Costco’s proposal to build a gas station next to one of its Montgomery County stores would not be “in harmony” with the surrounding area, Maryland’s intermediate appellate court has held in the latest development in a nearly decade-long fight.
Costco did not establish building a gas station next to its Wheaton location would not cause health problems to the surrounding residential area, the Court of Special Appeals held in agreeing with the Montgomery County Board of Appeals’ determination that the proposed 16-pump gas station would increase traffic and congestion.
Opponents of the gas station hailed the court’s ruling, which came in an unreported opinion last week.
“This decision upholds the power and duty of county zoning officials to protect the health of county residents against environmental pollution. This decision is a breath of fresh air,” said Larry J. Silverman of Stop Costco Gas Coalition, a community activist group, in a statement.
The case is Costco Wholesale Corp. v. Montgomery County, Maryland, et al., No. 2450, September Term 2016.
The Washington Post called the saga over Costco’s plan to build the gas station was “the longest zoning proceeding in official memory” in 2014, after the county’s Office of Zoning and Administrative Hearings issued a nearly 500-page report denying the retailer’s request to build a gas station at the Wheaton Westfield Mall.
Martin Grossman, the hearing examiner, raised concerns in that report about fumes from idling vehicle at the gas station, as it would be located less than 400 feet from community swimming pool and less than 1,000 feet from a school with disabled children.

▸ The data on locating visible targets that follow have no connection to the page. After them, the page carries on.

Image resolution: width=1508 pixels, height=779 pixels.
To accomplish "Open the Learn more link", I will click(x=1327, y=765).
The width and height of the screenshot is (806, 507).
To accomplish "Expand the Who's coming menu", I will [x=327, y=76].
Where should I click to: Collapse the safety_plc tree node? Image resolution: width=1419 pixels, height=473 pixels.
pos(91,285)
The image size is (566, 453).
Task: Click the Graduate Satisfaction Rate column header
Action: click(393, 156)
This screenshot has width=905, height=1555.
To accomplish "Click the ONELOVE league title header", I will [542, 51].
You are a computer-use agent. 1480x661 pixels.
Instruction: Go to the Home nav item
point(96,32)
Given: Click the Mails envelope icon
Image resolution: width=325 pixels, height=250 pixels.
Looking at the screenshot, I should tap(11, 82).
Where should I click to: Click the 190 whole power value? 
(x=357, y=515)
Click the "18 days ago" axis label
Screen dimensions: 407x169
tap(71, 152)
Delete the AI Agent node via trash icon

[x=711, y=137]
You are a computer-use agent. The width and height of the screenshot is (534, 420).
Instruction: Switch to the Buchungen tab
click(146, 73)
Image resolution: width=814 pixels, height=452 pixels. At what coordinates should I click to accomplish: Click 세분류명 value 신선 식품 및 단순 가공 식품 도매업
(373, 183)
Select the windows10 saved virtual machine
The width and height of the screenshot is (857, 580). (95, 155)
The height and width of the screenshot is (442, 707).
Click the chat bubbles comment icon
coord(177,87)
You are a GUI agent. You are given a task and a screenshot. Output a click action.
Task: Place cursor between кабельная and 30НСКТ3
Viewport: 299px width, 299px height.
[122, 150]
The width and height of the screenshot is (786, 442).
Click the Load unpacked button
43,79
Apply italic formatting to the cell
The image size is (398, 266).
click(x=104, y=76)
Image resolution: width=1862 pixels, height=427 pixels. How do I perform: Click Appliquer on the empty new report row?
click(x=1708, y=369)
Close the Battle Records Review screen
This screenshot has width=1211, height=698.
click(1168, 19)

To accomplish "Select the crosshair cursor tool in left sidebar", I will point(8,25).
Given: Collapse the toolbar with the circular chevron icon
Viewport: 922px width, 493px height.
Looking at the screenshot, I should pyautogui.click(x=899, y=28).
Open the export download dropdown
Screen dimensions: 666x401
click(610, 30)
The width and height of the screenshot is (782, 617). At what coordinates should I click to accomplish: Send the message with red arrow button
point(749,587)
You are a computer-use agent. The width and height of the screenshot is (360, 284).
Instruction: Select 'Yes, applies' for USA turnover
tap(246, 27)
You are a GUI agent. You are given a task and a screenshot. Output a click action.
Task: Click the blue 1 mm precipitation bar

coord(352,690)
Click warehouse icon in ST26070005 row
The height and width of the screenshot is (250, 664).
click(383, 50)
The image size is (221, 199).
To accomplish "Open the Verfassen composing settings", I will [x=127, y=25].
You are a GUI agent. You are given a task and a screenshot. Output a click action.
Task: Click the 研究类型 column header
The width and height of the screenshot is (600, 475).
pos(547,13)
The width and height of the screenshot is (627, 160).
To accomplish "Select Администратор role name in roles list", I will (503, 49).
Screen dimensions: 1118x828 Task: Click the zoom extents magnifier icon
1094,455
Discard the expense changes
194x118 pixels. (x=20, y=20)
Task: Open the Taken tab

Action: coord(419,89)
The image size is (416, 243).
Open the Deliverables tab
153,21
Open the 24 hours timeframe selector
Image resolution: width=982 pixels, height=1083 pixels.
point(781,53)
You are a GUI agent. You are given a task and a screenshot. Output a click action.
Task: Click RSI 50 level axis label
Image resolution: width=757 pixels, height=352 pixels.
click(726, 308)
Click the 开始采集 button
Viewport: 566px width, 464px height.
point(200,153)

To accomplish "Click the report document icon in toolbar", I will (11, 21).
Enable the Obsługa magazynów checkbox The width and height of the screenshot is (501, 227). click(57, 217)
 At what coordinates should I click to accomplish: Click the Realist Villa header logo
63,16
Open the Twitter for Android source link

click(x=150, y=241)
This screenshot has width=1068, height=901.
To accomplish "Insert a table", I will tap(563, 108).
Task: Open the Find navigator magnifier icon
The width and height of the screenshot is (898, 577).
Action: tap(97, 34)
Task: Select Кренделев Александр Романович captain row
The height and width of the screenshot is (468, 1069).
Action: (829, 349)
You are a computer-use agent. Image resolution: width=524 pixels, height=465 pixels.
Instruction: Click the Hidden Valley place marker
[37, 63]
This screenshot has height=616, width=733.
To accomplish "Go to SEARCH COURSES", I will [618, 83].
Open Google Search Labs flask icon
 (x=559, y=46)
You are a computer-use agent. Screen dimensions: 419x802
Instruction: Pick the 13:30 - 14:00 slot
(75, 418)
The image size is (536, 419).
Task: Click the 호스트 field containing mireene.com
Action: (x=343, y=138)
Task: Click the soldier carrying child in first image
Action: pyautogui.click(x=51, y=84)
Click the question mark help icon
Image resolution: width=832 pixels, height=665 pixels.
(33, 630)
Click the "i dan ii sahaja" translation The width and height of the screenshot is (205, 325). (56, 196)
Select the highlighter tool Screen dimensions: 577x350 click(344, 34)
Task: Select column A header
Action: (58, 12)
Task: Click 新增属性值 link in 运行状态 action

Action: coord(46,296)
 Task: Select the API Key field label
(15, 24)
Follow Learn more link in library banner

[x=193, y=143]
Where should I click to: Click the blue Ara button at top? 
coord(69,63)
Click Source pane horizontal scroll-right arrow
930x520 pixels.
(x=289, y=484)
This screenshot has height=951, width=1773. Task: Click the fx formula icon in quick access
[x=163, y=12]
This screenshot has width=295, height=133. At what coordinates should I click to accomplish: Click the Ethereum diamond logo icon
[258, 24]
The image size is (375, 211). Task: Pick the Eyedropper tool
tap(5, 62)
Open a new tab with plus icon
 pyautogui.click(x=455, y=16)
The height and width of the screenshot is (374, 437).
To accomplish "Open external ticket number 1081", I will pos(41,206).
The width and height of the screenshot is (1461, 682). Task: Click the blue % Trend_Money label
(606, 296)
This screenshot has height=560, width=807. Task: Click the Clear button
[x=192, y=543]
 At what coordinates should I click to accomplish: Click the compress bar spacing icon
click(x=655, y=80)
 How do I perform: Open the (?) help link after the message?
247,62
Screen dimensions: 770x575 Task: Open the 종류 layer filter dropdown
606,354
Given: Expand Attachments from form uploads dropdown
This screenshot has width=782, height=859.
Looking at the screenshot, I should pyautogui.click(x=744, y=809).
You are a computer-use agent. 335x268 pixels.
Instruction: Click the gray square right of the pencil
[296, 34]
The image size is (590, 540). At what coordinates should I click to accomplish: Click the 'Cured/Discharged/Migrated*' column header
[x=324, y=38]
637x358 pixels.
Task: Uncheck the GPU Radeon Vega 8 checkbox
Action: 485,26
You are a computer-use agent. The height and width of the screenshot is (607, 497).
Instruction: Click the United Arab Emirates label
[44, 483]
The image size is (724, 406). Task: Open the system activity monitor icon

The Board of Zoning Appeals upheld that decision in April 2015, ruling Costco failed to prove “by a preponderance of the evidence, that the proposed use will not adversely affect the health, safety and general welfare of residents, visitors or workers in the area at the subject site.”
Costco lost on appeal in the Montgomery County Circuit Court, where it argued that the county board was preempted by state and federal law from denying special zoning exceptions the retailer argued for in its appeal. The retailer argued the gas station complied with federal air quality standards and the failure to apply that standard was “arbitrary and capricious,” according to the appeals court opinion.